Stability - Job State Machine

# Future Work: Robust Job State Machine & Concurrency Controls

**Type**: Technical Debt / Architecture  
**Priority**: Medium (Post-Launch)  
**Context**: "Hyper-scale" Robustness

## Background
Currently, we handle race conditions in job status updates (specifically preventing workers from overwriting a user's cancellation request) using conditional SQL updates (e.g., `CASE WHEN status = 'cancelling'...`). While effective for the current scale, this logic relies on the application layer correctly forming query constraints and does not strictly enforce invalid state transitions at the database level.

For a hyper-scale environment (Google/Amazon scale) with high concurrency and multiple writer services, we should implement stricter database-level guarantees.

## Proposed Solutions

### 1. Database-Level State Machine Validation
Strictly enforce allowed state transitions to prevent illegal states (e.g., a job moving from `cancelling` back to `running`).

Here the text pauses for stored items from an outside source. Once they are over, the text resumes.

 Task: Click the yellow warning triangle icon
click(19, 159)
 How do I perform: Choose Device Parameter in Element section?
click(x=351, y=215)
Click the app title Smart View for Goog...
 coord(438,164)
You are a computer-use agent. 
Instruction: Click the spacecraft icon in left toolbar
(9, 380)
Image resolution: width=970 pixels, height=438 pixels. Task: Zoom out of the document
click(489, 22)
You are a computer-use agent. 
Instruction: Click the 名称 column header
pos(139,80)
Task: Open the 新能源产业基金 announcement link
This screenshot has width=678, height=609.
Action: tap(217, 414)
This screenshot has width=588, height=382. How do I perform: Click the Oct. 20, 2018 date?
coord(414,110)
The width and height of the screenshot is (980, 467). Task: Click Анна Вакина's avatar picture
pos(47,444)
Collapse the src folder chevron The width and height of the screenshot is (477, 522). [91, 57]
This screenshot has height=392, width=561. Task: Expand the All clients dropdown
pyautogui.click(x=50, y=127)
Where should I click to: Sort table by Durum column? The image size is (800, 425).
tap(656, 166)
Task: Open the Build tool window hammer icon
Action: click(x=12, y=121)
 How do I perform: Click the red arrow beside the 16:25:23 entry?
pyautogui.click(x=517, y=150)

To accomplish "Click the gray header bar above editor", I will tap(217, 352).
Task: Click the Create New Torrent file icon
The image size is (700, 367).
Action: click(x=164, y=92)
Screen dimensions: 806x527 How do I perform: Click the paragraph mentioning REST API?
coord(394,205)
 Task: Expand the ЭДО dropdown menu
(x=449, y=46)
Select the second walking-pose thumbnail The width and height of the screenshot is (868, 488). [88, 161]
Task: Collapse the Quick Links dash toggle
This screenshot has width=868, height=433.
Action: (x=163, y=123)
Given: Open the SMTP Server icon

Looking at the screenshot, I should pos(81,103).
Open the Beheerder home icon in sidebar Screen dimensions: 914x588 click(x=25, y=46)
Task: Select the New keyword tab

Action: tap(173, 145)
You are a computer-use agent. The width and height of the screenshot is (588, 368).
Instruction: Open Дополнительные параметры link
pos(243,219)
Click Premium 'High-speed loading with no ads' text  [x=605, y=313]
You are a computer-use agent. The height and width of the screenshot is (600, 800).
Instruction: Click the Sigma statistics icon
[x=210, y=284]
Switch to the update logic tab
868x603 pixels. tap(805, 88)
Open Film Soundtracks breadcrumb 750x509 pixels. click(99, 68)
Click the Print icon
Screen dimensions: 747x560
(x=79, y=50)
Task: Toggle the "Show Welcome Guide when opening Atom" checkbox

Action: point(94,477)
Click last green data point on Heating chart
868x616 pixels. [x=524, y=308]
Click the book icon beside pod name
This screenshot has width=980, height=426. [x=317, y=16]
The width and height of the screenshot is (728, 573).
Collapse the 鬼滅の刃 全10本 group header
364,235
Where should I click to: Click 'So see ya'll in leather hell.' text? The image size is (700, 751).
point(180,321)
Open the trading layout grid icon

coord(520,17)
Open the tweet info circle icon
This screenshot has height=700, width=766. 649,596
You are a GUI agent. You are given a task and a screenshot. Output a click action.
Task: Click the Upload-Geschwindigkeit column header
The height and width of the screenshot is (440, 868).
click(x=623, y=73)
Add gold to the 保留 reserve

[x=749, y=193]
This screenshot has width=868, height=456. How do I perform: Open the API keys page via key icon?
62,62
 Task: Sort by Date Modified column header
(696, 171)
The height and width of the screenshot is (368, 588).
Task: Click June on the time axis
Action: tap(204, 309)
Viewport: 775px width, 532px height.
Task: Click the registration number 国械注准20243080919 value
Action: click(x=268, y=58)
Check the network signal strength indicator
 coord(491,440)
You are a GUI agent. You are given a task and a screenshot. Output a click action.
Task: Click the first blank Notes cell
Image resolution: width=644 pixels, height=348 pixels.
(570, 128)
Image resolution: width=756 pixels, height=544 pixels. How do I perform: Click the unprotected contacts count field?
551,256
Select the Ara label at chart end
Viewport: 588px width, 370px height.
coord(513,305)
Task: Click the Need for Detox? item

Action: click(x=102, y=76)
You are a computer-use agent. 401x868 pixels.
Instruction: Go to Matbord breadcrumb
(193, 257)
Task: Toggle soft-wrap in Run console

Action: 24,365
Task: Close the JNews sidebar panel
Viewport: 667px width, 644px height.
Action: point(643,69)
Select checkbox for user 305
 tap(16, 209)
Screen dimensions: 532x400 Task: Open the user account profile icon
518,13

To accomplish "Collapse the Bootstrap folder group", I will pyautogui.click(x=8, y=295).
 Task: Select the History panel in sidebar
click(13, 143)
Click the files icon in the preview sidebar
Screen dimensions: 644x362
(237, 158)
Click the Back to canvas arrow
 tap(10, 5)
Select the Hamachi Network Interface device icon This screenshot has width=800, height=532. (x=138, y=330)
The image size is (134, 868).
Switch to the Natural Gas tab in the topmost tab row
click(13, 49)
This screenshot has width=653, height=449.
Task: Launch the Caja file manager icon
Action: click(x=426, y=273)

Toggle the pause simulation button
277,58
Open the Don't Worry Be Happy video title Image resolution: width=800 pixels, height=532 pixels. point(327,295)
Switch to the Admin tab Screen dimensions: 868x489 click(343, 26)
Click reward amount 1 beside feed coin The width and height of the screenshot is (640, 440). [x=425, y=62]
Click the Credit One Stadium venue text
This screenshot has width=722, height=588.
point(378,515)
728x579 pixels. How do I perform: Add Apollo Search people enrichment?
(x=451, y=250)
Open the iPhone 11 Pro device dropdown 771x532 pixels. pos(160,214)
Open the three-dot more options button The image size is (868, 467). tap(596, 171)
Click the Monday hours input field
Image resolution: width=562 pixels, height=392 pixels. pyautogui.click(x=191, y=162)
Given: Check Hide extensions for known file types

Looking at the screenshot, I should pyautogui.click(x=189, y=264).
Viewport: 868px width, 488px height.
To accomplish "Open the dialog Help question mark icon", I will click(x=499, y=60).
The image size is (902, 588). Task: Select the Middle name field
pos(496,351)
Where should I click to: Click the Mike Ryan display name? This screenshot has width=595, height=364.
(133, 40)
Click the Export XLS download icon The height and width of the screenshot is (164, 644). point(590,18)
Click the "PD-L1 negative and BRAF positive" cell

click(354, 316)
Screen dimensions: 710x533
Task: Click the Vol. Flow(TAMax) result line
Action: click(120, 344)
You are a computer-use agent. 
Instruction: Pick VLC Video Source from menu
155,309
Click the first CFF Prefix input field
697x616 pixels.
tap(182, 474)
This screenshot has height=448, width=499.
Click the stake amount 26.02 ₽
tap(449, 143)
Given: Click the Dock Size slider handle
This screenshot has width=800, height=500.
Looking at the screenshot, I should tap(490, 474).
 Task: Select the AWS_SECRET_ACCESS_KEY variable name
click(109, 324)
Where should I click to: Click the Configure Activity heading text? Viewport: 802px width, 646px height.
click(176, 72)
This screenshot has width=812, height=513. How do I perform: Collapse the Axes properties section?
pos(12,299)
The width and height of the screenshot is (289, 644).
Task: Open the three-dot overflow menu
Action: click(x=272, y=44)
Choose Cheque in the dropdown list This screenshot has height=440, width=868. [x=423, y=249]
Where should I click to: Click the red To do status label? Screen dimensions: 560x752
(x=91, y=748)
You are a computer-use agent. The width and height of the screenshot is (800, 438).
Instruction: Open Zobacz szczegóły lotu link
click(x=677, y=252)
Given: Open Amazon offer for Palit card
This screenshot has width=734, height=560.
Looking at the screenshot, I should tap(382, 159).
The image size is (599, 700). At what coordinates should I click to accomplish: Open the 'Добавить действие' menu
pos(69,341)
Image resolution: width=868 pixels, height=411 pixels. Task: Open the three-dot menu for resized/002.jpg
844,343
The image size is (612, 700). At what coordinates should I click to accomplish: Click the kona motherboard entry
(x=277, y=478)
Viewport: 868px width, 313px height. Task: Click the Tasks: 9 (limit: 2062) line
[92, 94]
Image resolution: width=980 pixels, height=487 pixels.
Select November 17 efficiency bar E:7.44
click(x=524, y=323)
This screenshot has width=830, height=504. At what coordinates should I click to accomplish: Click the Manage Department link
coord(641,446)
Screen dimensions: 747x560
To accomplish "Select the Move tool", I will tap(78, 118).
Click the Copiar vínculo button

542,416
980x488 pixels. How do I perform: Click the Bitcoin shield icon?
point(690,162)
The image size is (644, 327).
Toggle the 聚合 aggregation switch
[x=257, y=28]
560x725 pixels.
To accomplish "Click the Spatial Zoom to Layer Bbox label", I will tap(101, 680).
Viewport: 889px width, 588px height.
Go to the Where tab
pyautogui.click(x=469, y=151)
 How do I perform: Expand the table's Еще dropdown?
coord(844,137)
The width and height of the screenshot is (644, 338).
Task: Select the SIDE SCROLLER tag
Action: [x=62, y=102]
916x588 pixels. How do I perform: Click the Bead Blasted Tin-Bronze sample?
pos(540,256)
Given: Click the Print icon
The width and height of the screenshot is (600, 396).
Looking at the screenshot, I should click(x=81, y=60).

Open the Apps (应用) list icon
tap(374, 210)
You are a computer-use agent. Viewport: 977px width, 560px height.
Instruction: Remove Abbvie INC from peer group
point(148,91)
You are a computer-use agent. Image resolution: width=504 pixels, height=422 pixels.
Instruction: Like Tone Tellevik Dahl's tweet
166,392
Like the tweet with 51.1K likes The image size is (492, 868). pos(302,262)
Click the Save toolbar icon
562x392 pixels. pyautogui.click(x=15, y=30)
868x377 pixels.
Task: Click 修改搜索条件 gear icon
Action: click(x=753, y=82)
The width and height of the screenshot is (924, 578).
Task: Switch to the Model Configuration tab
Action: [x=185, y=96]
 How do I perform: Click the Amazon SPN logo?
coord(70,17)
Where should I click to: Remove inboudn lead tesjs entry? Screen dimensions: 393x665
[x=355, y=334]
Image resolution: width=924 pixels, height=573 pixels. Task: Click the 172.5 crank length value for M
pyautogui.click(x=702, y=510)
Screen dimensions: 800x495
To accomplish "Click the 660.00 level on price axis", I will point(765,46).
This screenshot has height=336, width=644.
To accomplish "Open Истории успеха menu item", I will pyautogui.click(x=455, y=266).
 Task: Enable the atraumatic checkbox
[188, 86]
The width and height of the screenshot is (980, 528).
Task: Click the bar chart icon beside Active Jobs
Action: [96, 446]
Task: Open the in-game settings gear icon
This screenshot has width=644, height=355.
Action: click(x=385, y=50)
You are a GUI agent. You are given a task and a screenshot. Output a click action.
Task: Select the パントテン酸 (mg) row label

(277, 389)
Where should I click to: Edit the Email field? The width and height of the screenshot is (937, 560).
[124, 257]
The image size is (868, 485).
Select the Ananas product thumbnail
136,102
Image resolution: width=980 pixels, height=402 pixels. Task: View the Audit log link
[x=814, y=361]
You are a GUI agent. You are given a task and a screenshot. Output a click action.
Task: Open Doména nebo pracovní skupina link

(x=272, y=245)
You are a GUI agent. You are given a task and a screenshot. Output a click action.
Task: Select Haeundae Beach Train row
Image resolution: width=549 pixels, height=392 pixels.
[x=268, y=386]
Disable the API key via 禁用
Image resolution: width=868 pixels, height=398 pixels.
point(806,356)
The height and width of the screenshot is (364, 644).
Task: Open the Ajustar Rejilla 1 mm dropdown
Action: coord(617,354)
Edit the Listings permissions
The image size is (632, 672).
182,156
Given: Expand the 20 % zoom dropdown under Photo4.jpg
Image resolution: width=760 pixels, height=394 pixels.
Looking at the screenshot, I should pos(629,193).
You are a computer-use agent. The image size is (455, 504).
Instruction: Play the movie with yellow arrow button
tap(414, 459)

*   **Mechanism**: Database Triggers or `CHECK` constraints.
*   **Implementation**:
    *   Define a rigid transition matrix (e.g., `pending` -> `running` -> `completed` | `failed`).
    *   Create a Postgres trigger function `check_job_state_transition()` that runs `BEFORE UPDATE`.
    *   Raise an exception if `OLD.status` -> `NEW.status` is not a valid edge in the transition graph.
    *   *Specific invariant*: Once `status` is `cancelling` or `cancelled`, it cannot revert to `running`.

### 2. Optimistic Locking
Ensure no other process has modified the job row between read and write operations, preventing "lost updates" without relying on complex `CASE` logic.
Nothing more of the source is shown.